Modulation is the process of encoding information in a transmitted signal, while demodulation is extracting information from a transmitted signal. This demodulation is also called FM detection or FM discrimination. Moreover, this term is often used in older circuits and technology. FM demodulation plays an integral part in the reception of frequency-modulated signals. This article elaborates on the concept of frequency demodulation.
What is the Meaning of Frequency Demodulation?
Frequency demodulation is the inverse of frequency modulation. The original modulating signal is obtained as output following demodulation. After the signal has been received, filtered, and amplified, the original modulation from the carrier must be recovered. This is known as demodulation or detection.
FM demodulator circuits can be found in any FM receiver, including broadcast receivers, two-way radios such as walkie-talkies and handheld radios that use FM, and any receiver that uses frequency modulation.
How to Demodulate a Wave?
We need to follow a few techniques to demodulate a wave. The methods are mentioned below.
Generating a Waveform
We cannot create an FM waveform with an arbitrary behavioural voltage source and a simple mathematical relationship like we did with AM. However, it turns out that creating an FM signal is simpler.
Passing through the High Pass Filter
The first demodulation method we will examine starts with a high-pass filter. We will suppose we are talking about narrowband FM (discussed briefly on this page). Use a high-pass filter design so that the attenuation varies considerably within a frequency band twice the width of the baseband signal.
The frequency response of our high-pass filter must be such that the lowest frequency in the modulated signal is attenuated substantially more than the highest frequency in the modulated signal.
We converted frequency modulation to amplitude modulation by using the filter. This is a useful way of FM demodulation because it enables us to use envelope-detector circuitry designed for use with amplitude modulation. The filter used to generate this waveform was simply an RC high-pass with a cutoff frequency close to the carrier signal.
Using the Phase-Locked Loop Demodulator
A phase-locked loop (PLL) is used to build a complicated but high-performance FM demodulation loop. The intensity of an incoming waveform can be “locked onto” by a PLL. This is accomplished by combining a phase detector, a low-pass filter (also known as a “loop filter”), and a voltage-controlled oscillator (VCO) into a negative-feedback system.
The phase detector generates a signal proportional to the phase difference between the incoming waveform and the VCO output. The loop filter smoothens this signal, which then serves as the VCO’s control signal. As a result, if the intensity of the input signals is constantly increasing and decreasing, the VCO control signal must also increase and decrease for the VCO output frequency to remain equal to the input frequency.
Types of Demodulator
Several types of demodulators can be used to generate a demodulated wave. Some of these waves were used when radios were made from discrete devices. However, nowadays, PLL demodulators are more famous. We have listed a few of them below.

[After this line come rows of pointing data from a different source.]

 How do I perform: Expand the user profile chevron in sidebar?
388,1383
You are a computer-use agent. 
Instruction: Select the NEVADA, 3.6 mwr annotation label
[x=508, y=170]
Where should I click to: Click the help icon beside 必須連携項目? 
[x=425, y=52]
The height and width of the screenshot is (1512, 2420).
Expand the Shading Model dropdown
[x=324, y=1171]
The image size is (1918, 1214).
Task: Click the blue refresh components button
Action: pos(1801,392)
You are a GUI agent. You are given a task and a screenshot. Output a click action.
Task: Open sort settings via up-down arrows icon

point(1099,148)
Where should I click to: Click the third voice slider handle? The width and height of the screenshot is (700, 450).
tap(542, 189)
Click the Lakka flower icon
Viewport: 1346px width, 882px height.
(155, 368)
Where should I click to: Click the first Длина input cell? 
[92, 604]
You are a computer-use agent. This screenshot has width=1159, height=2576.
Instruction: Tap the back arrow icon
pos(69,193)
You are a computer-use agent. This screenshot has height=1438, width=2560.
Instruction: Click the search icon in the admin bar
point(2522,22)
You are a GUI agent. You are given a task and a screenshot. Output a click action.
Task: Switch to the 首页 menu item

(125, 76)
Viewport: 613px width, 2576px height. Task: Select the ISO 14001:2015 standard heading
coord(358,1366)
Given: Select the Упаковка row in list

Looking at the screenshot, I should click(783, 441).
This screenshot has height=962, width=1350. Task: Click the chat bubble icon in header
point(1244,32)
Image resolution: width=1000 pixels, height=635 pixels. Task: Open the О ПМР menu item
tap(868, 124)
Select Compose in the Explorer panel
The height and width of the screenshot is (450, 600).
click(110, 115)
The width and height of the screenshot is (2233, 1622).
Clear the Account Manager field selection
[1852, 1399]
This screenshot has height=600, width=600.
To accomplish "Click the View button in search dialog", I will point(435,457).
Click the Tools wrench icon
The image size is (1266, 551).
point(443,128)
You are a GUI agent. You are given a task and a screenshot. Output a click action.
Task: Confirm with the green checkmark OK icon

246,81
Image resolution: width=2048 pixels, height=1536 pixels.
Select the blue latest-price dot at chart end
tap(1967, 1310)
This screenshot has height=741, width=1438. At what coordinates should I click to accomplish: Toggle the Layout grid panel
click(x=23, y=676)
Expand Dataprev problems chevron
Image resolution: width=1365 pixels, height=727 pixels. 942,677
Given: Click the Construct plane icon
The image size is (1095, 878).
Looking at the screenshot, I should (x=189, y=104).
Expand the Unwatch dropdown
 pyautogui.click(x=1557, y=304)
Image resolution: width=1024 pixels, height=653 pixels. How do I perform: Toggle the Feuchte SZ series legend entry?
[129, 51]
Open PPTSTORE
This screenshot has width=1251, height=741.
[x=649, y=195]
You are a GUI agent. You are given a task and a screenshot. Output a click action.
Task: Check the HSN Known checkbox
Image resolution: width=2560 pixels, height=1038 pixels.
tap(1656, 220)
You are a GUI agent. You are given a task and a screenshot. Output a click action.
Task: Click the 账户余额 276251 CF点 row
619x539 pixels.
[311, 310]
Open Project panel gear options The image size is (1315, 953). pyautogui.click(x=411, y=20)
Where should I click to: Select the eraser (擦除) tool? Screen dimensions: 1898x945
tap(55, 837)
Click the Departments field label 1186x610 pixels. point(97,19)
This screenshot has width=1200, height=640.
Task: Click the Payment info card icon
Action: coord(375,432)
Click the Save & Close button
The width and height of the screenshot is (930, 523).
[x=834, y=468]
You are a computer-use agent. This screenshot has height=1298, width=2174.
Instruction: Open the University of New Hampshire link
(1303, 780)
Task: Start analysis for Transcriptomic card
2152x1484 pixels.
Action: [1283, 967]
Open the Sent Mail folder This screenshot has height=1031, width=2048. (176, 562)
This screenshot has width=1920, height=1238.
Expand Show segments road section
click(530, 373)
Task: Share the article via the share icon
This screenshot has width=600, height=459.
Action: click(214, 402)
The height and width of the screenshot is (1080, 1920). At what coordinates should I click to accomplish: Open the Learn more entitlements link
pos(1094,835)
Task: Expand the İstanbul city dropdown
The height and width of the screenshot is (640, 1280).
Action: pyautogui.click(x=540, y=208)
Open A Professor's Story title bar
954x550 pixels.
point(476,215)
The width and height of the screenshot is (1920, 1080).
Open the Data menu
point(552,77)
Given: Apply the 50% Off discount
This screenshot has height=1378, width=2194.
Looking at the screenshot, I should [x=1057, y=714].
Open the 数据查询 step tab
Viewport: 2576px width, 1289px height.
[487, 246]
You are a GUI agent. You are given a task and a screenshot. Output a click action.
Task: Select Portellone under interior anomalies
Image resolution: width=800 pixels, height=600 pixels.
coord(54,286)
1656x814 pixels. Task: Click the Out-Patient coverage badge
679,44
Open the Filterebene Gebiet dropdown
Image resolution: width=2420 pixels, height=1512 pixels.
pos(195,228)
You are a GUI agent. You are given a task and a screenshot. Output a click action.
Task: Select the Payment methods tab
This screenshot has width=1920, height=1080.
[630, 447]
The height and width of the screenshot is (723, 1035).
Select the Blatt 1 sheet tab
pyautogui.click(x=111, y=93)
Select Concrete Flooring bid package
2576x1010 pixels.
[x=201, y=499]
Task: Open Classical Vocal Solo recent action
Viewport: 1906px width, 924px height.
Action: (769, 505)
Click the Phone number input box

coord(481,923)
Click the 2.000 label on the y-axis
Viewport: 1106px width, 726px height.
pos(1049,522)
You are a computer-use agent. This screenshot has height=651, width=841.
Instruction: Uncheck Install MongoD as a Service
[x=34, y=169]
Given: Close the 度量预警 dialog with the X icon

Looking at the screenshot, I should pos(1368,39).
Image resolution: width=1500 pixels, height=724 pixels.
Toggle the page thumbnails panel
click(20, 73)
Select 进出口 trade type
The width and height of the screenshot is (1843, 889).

Slow Detection Demodulator
This is an elementary form of FM demodulation that depends on the receiver’s precision to provide demodulation. It is ineffective and only used when the receiver does not support FM.
This method of FM detection has several drawbacks: the radio’s selectivity curve will be nonlinear, resulting in distortion; the receiver will be sensitive to amplitude variations, and so on.
Radio Detector Demodulator
When discrete components were used in transistor radios, this type of detector was widely used. The ratio detector required the use of a transformer with a third winding to generate an additional signal that was phase-shifted for the demodulation process. The ratio detector was built with two diodes and a few resistors and capacitors.
Despite its excellent performance, the ratio FM detector was expensive due to the transformer being employed. These FM demodulators were expensive to manufacture because all wire-wound elements are more expensive than resistors and capacitors. After the introduction of integrated circuit technology, where distinct circuits could be used, the ratio detector was rarely used. Nonetheless, it was a good performer back then.
Quadrature FM Detector
In FM radio integrated circuits, the quadrature FM detector is now widely used. It is simple to set up and delivers outstanding results. The quadrature coincidence form of FM demodulator is straightforward to incorporate into an integrated circuit and can be added at almost no extra cost.
As a result, it is a highly appealing option for modern receiver designs. Many integrated circuits designed to provide the functionality of a complete receiver or an IF strip include a quadrature detector/ coincidence detector, allowing FM demodulation to be added to the final receiver at almost no cost.
Conclusion
Frequency demodulation is a crucial part of the modulation process. It is used in the reception of a frequency-modulated wave. Once the signal is received, filtered, and modified, this process is necessary to recover original modulation from the carrier.